Politically we are a non-profit program financed by the government with certain stipulation. We are expected to work with the community by building up the parents with children who attend the centers. In order for the program to qualify for federal and state grants, we have to incorporate In-kind that involves the parents and community members. Arkansas Better Chance and Arkansas Better Chance for school success require the program to receive a 40% in-kind match of the grant amount. We achieve this goal by encouraging parents and community workers donating goods, providing services, and performing jobs at the centers.
Parent involvement also plays a key role in the education process. It has been shown that children whose parents are involved in early childhood programs, such as, Head Start, have higher cognitive and language skills than do children whose families are not involved or part of such programs (Patrikakou, 2008). Children at a young age, needs that extra help and encouragement. We are expected to allow the children to play and socialize with each other, but they still need to learn what is expected of them when they enter into the public school system. We encourage our parents by providing them people to speak to with concerns regarding their children developmental skills. We share educational information to the parents that will provide their children learning environments which will help them grow into well adjusted students. As an Early Head Start teacher, the job involves working closely with the parents concerning their children’s education and needs. When a parent comes into the center and volunteers to wash clothes, dishes, or help feed the children, this take a big load off the teachers. We encourage parents to come in and rock, not only their children, but the other children in the center. When we work with the parents, we develop a bond that helps make all transitions easier. Working with the parents allow us to learn more about the children and about the parent, in return, they learn who we are as people and not teachers. Parental involvement is a necessity in the school systems. When parents are involved, children are more acceptable to learn and behave, because they learn, their parents are only a phone call away.

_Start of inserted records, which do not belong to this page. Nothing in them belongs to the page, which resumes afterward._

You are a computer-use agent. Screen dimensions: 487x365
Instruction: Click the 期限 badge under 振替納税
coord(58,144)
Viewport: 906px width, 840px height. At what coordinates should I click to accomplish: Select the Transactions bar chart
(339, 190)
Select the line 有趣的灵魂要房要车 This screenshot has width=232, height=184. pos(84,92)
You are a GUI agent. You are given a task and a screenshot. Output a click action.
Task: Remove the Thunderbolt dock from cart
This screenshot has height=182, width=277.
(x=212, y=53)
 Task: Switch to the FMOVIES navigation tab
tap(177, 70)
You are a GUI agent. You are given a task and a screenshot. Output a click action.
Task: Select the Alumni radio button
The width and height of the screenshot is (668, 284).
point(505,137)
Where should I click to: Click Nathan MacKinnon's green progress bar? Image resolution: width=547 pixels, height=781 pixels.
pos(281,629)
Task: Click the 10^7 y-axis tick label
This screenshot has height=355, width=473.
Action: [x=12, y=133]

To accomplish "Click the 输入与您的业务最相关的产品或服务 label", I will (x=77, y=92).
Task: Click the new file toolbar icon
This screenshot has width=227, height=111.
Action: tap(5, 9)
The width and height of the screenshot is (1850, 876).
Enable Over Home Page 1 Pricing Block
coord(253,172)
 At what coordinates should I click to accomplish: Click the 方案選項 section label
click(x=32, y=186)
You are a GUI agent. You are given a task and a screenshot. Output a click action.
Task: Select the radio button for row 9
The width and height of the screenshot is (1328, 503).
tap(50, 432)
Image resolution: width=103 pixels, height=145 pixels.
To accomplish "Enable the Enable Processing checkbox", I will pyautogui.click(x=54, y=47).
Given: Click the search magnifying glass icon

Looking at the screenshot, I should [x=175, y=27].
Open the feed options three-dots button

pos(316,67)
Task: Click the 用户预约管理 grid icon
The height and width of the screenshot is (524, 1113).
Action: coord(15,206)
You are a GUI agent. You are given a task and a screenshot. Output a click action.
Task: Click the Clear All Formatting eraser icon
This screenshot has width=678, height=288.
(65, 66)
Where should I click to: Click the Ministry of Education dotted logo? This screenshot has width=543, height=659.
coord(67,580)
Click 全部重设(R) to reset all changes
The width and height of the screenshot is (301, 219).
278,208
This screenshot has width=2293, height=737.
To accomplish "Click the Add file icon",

After viewing the literature on parent involvement, brings the research to the conclusion that parental involvement matters in the school systems. Bringing teachers and parents together as one, sometimes means going around, over, and under barriers for solutions to a parent involvement program that works for everyone. To get to this point in a child’s life, many parents and teachers have to discover strategies that will work for them. Although factors such as lack of communication, lack of time, and language barriers can prevent parent involvement, there are many ways to triumph over the barriers. Encouraging and involving parents in decisions pertaining to their child can make a big difference. Children will have better attendance, higher grades, test scores and graduation rates. Parents will have a better understanding of how the school operates. Teachers can increase community support with parents and students. Parents are the key to their children future. When parents and teachers come together as one, a child is able to leap over bounds and conquer the world. Barriers are just stepping stones to great outcomes.